PROBLEM DETAILS | Set down exactly the lines from the one containing "Where should I click to: Expand" to the final line of the records below, with every picture omitted.
-- PROVIDED INFORMATION follows --
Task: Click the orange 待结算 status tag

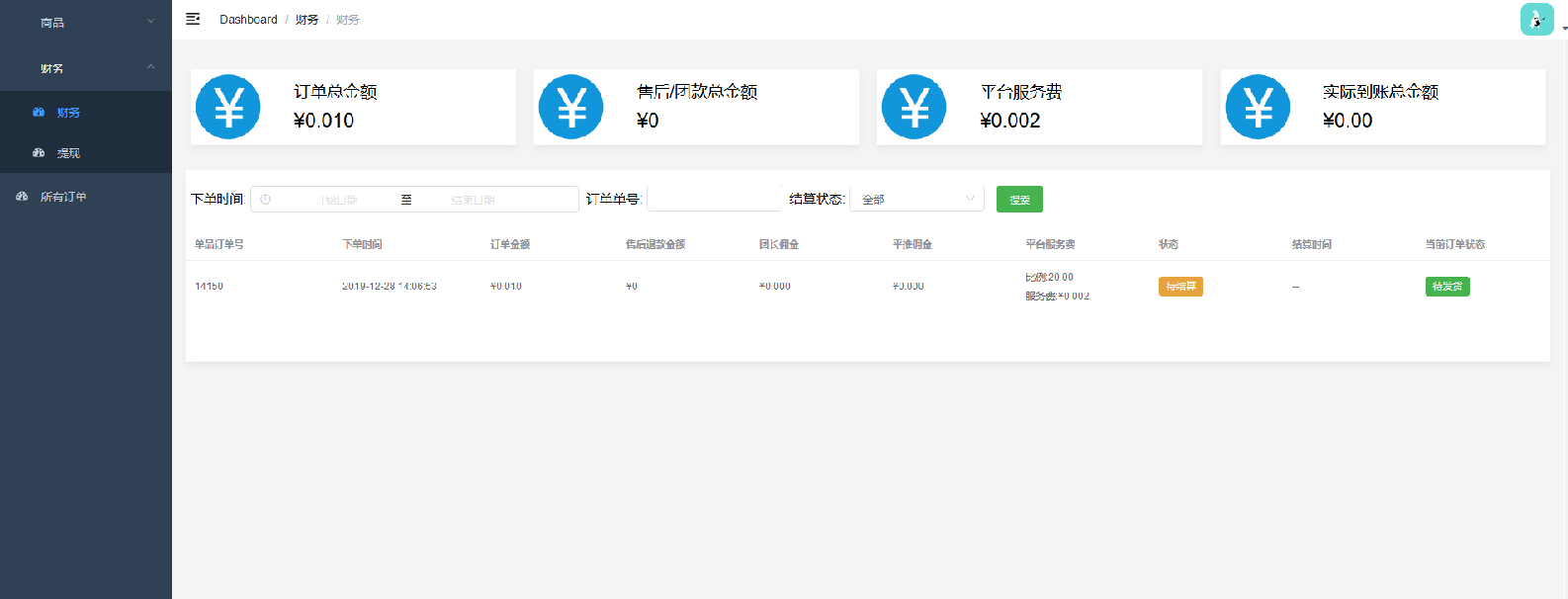Action: coord(1180,287)
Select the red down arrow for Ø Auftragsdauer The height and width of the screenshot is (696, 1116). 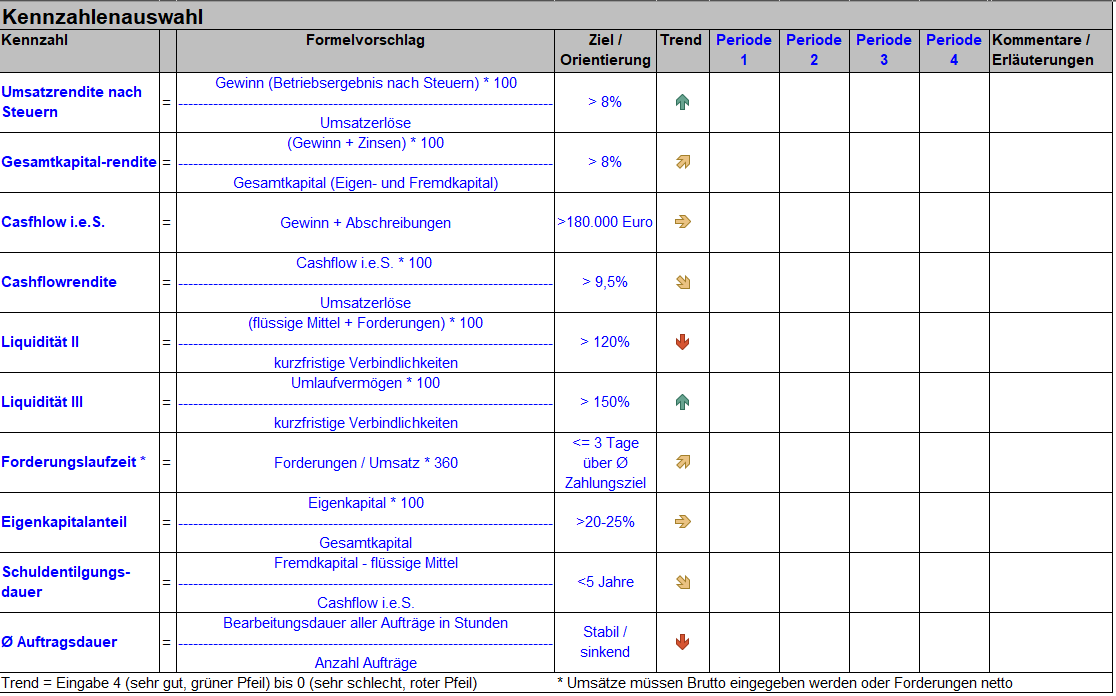(x=683, y=642)
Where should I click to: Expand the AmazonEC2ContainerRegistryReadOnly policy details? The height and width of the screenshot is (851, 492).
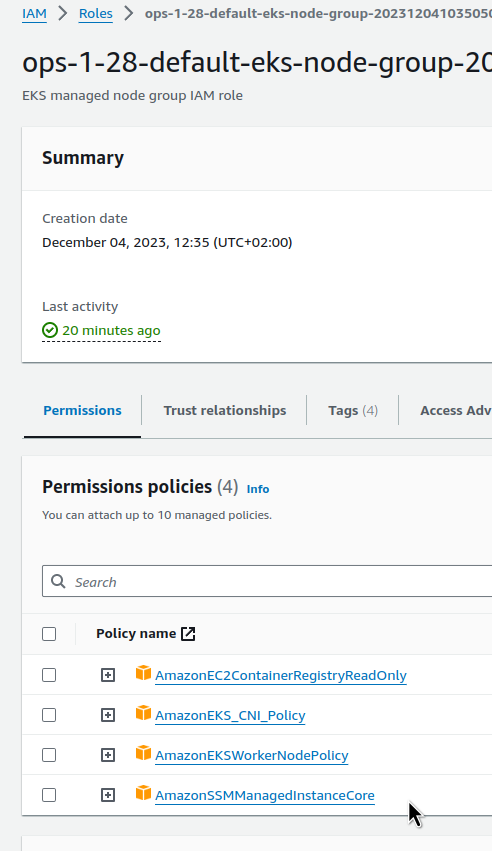(x=108, y=675)
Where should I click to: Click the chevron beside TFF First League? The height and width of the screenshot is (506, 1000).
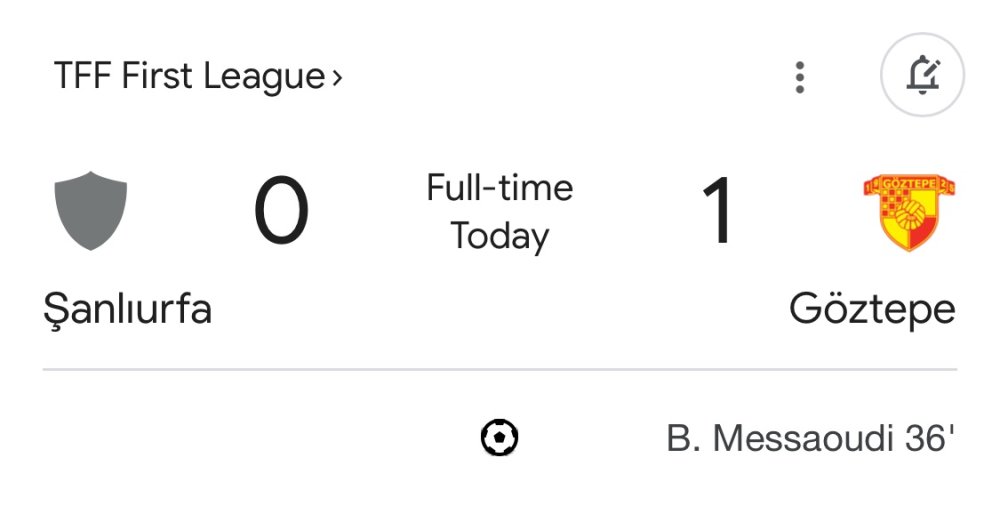(x=337, y=77)
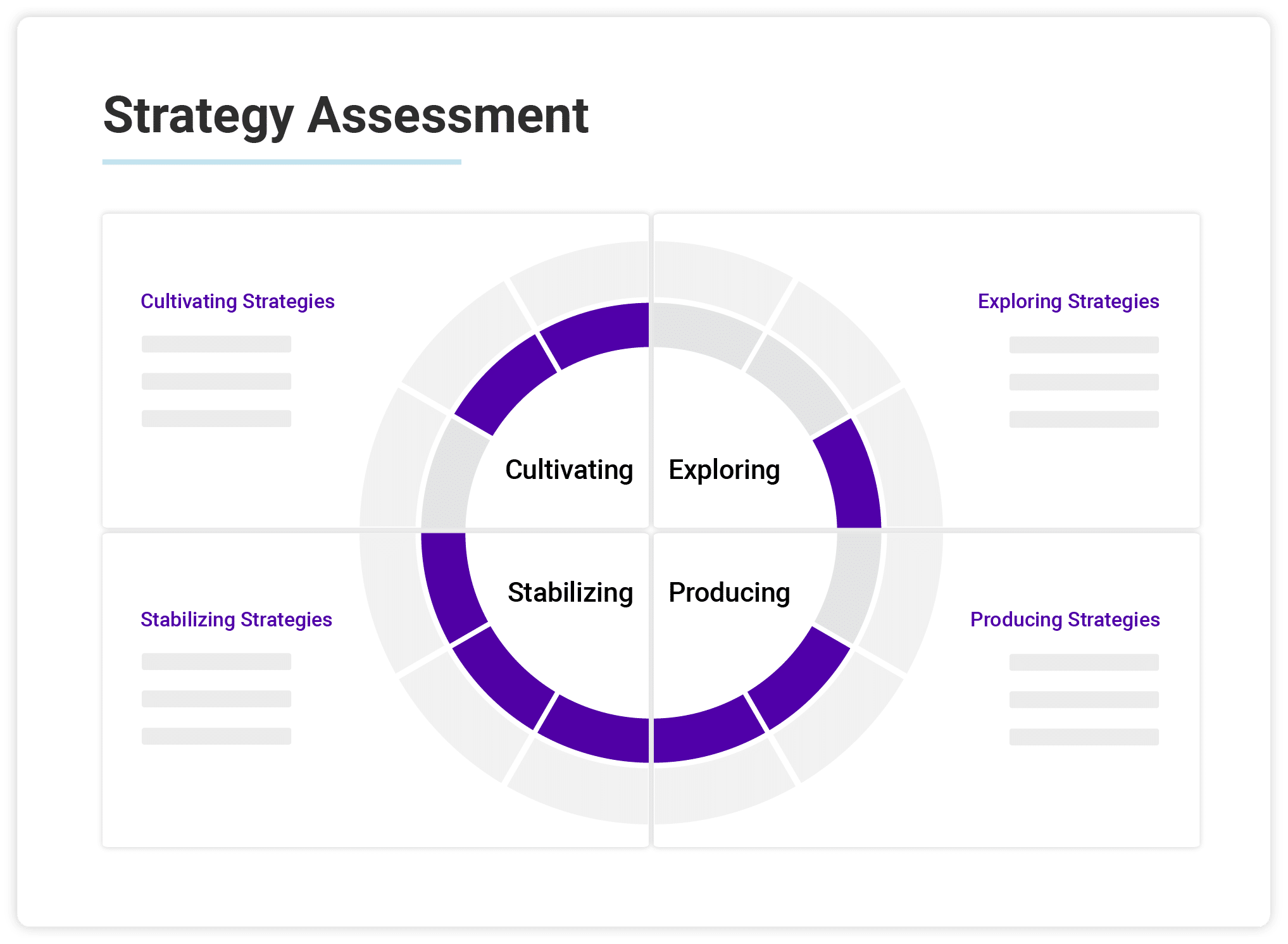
-- PROVIDED INFORMATION concluded --
SOLUTION BELOW |
Where should I click to: Expand the AmazonEC2ContainerRegistryReadOnly policy details? The height and width of the screenshot is (851, 492).
(x=108, y=675)
Where should I click to: Click the chevron beside TFF First League? The height and width of the screenshot is (506, 1000).
(x=337, y=77)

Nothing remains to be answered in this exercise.